PAGE EXCERPT
################
Luca Trevisani, Glaucocamaleo
Luca Trevisani, Glaucocamaleo, location 1. Photo Francesco Mariani

M.A.: Interior 1. A glass phial falls and explodes on the floor opening into a new place. The movie camera travels slowly across a wooden bridge and enters a hole. Where are we?

L.T.: The ice cave on the Furka Pass is hewn in the ice. It has been opened every year since the late 1800s, initially for climatic and meteorological studies but now for tourists.

Like many of the places chosen for Glaucocamaleo, it is not a location, namely a landscape; they are settings that because of their history or their conformation appear and behave like sculptures or environments that I had thought of creating. Once discovered, I merely visit them with the movie camera and try to interview them and, as in every interview worth its mettle, I had to prod and push them to say what they know and take for granted, bringing their character and latent content out into the open.

The Cave is straight out of the imagery of a Jules Verne-like journey of scientific exploration. It was originally created at the time the Captain Nemo stories were being written and people dreamt of circumnavigating the world in 80 days. Today, these dreams are reality. James Cameron (remain with the cinema) explored the Mariana Trench alone, going far deeper than the Nautilus and dreaming just as much as Melies.

Luca Trevisani, Glaucocamaleo. Fotografia Francesco Mariani
Luca Trevisani, Glaucocamaleo. Photo Francesco Mariani

M.A.: Interior 5. Water. Sometimes a hidden river slips beneath us. Water is a timeless breath, it never ages. Is the camera peering into a swimming pool?

L.T.: I wanted to build a map, a journey to places that epitomise an ideal of a now historic future, one that has not come true and that has lost its drive. This generated visions like something out of a sci-fi film, as in the case of the pools of the Museo dell'Acqua in Reggio Emilia, which look like Spectre’s secret base but are actually the old foundations of a Marco Zanuso skyscraper that was to tower in the heart of the Po Valley, converted to a basin for the Reggio aqueduct. The voice of Kary Mullis reciting “Water is a timeless breath, it never ages” illustrates this constant, ageless flow that becomes clear in the Reggio aqueduct when, around lunchtime, you see the pools empty fast – when men and women use water to wash up.
################
[Entries showing where items appear]
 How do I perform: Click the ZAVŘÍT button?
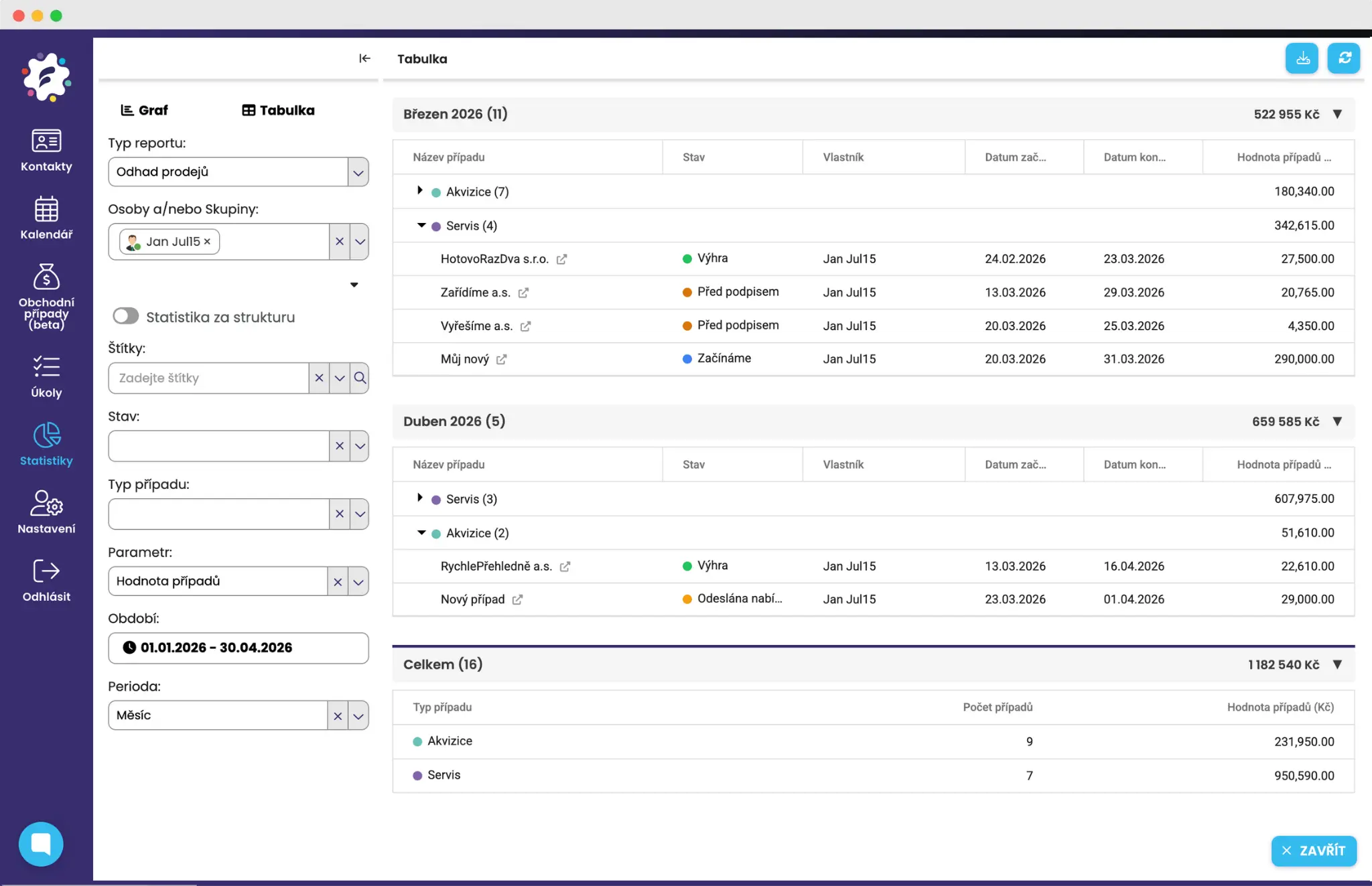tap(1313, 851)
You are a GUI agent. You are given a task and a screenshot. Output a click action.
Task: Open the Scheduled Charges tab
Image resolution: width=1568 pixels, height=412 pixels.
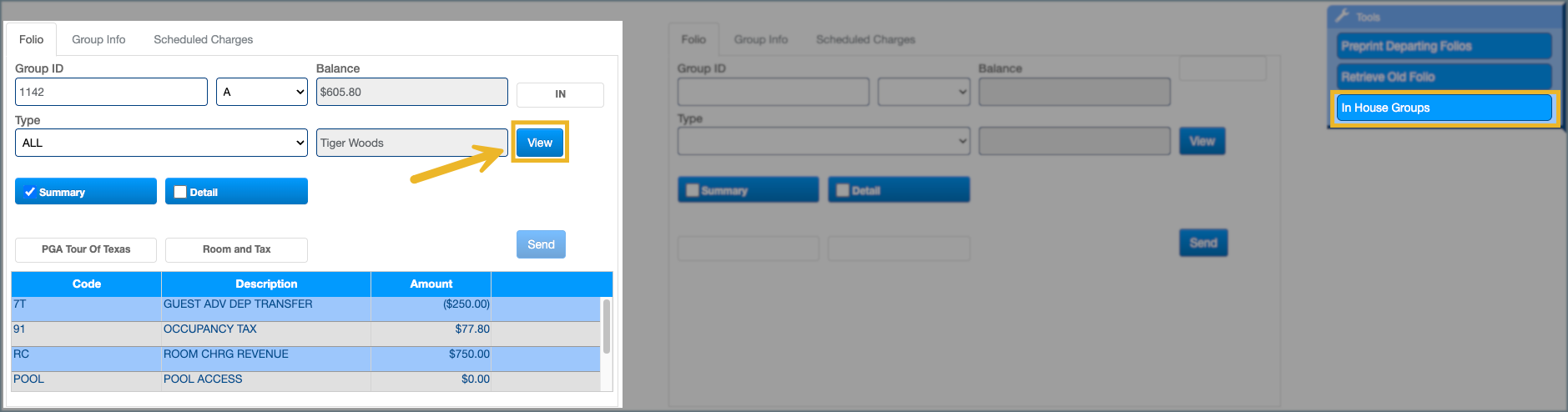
################
TASK DIRECTIONS
Carry on the interview about Luca Trevisani's Glaucocamaleo, picking up right after its final sentence.

OUTPUT BELOW
Luca Trevisani, Glaucocamaleo. Fotografia Francesco Mariani
Luca Trevisani, Glaucocamaleo. Photo Francesco Mariani

M.A.: Exterior/day. Snow. A mountaineer climbs towards the mountain summit taking a galvanised triangle with him. This object dominates the scene and dictates the rhythm of the pace (interior) and gaze (exterior).

L.T.: The climbers take the segments of a solar cooker with them; once mounted, the force of the sun dissolves the ice sculpture. I wanted to set up an unstoppable flow of matter and adopted the same principle to film the cycle of water and treat the objects, without philologically respecting sources, provenances and authorship. The solar cooker was maltreated on the snow; the ice modules originated from the Giogali “hooks” in a lamp designed by Angelo Mangiarotti. We copied its form to create the mould for our modular icicles. If, as many people tell me, films are my most successful sculptures then I am right to apply the logic and laws of editing to the matter in the objects I create, don’t you think?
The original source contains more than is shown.